● **What is expected**
Go over the entries below line by line, copying each one that contains the word "computer".

● **The records**
[Start of section]

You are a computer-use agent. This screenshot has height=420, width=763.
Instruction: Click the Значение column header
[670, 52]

[End of section]
[Start of section]

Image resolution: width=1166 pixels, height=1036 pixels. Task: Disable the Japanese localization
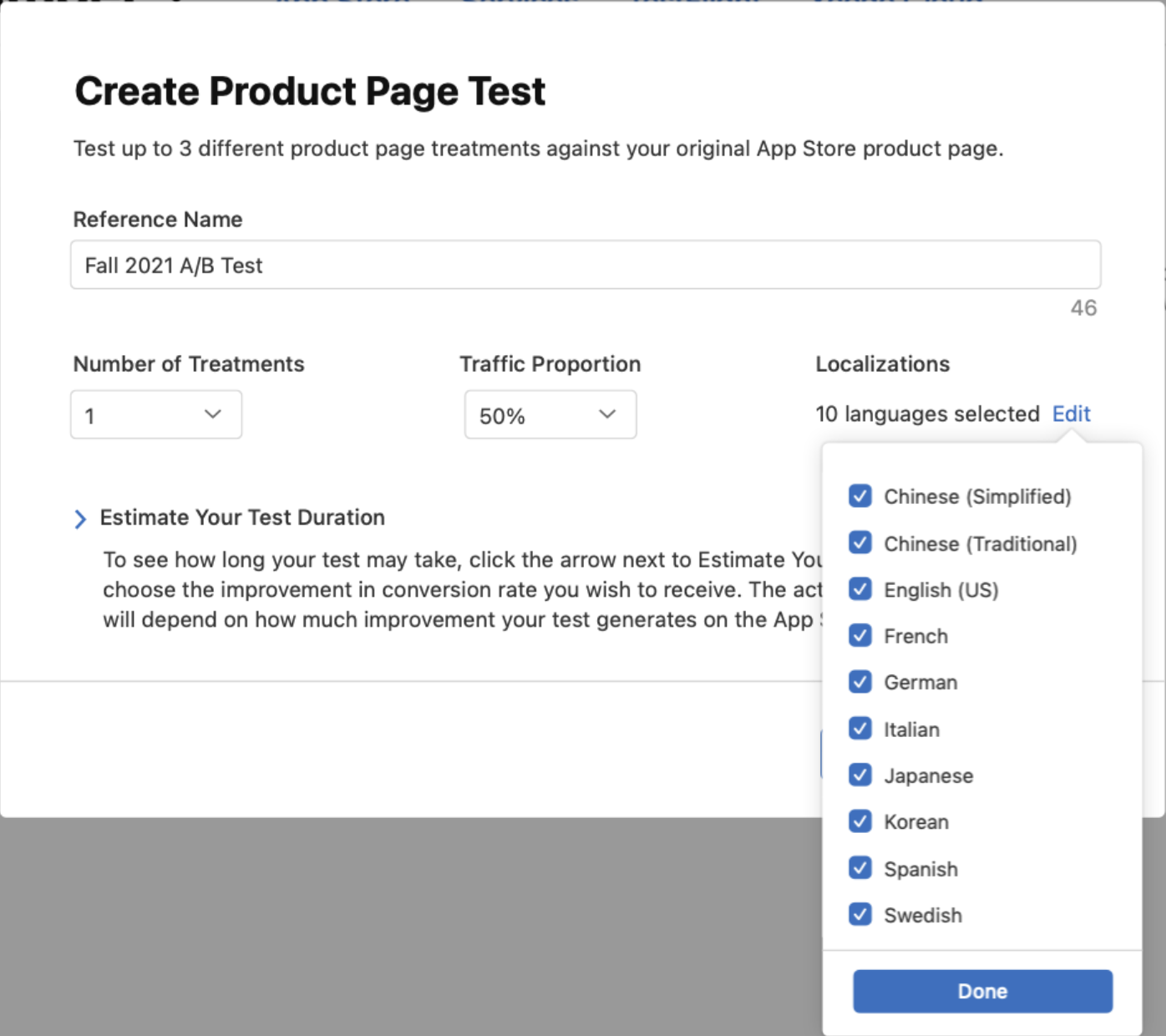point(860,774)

[End of section]
[Start of section]

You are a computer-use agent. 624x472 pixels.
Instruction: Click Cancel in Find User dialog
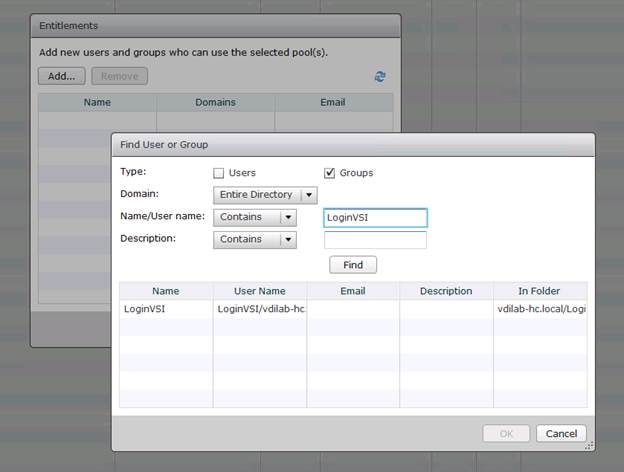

[End of section]

● **Result of this task**
You are a computer-use agent. This screenshot has height=420, width=763.
You are a computer-use agent. 624x472 pixels.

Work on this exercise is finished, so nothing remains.